Setter’s team’s poster abstract explains its methodology:
“This study examines site selection in future climate scenarios for the successful establishment of coral transplants in tropical regions as well as globally. Potential sites are assessed for their restoration suitability by accounting for projected environmental characteristics and proxies for human impact through a regression analysis.”
So the scientists aren’t even studying preservation—they’re studying restoration of coral reefs, and the picture is still grim. Their analysis showed that virtually no viable restoration sites will still be viable by 2100. In addition to ocean temperature and acidity, the researchers estimated human waste from nearby inhabited places and continuing overfishing behaviors.
That sounds grim, but these researchers say they’re arguing for better practices and priorities with restoration sites today in order to maximize future potential.
“It is imperative to include suitability analysis in the design of future projects to enhance the potential for successful restoration and maximize efficiency by focusing resources on promising sites,” they write. “These findings contribute to ongoing work of evaluating restoration protocols and can inform necessary modifications to restoration practices as well as increasing efforts to decrease CO2 emissions to prevent the loss of coral reefs.”
In other words, the time for the dramatic truth is now, when it’s still not too late to change the behaviors that are killing coral reefs. We could push that terminal date out hundreds more years or spend more resources to create protected specific areas where coral are able to survive. It’s up to other researchers to decide what to do with the outcomes from this simulation.
Ocean acidification is sometimes the Jan Brady of climate change harm to the oceans: overall, warming of the oceans gets a lot more attention. But acidification is just as harmful, and it’s also a more directly proportional consequence of carbon dioxide emissions. That increased carbon dioxide dissolves into the oceans naturally, and while carbon dioxide itself isn’t acidic, in water it creates acidity because of how it bonds with the water molecules.

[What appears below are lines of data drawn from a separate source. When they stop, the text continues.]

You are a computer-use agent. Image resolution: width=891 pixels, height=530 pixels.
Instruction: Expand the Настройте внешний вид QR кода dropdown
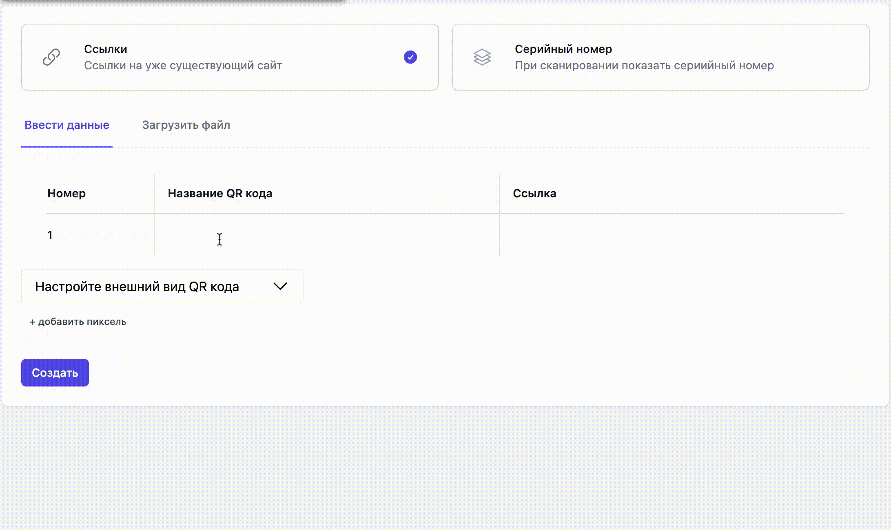click(137, 287)
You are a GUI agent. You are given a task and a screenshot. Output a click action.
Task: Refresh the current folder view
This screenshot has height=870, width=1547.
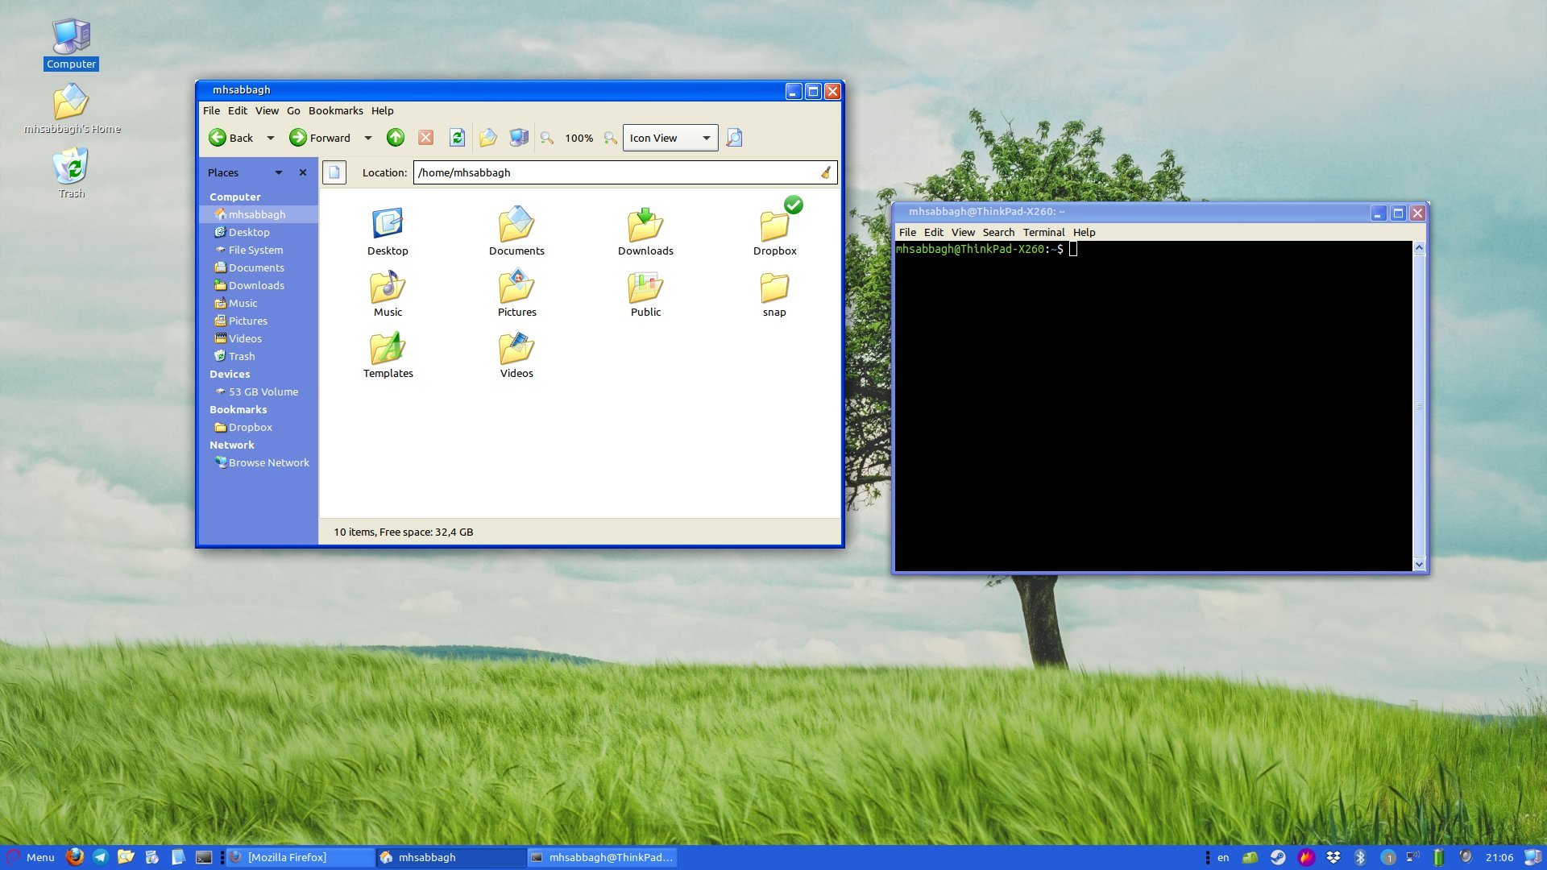[x=456, y=138]
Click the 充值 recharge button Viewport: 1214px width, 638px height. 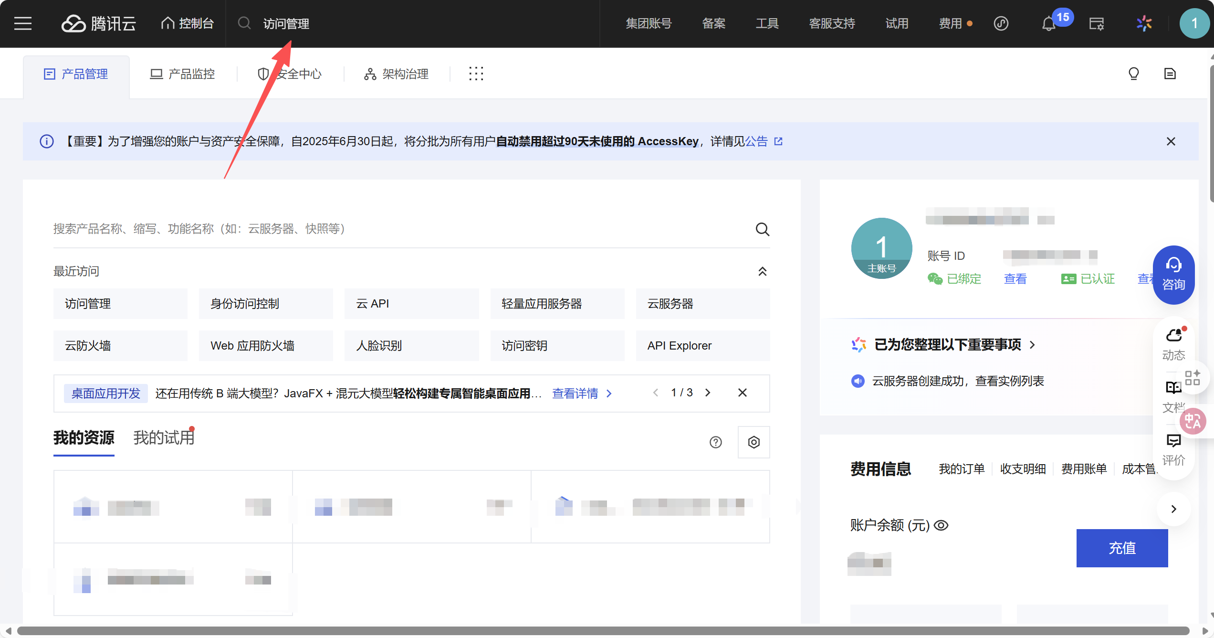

One reason this change affects the oceans so dramatically is because of how critical basic calcium carbonate (the active ingredient in Tums) is to many ocean creatures. The ocean is full of organisms that live inside hard shells, and those shells are primarily made by using ambient calcium carbonate. The ocean is supersaturated with the stuff. Lowering the overall pH to a more acidic range means disrupting and destroying the ratio of available calcium carbonate, and this leaves billions of organisms without the resources they need to live and protect themselves.
Setter says small-scale “fixing” type behaviors like local cleanup are still valuable. “But at the end of the day,” she says, “fighting climate change is really what we need to be advocating for in order to protect corals and avoid compounded stressors.”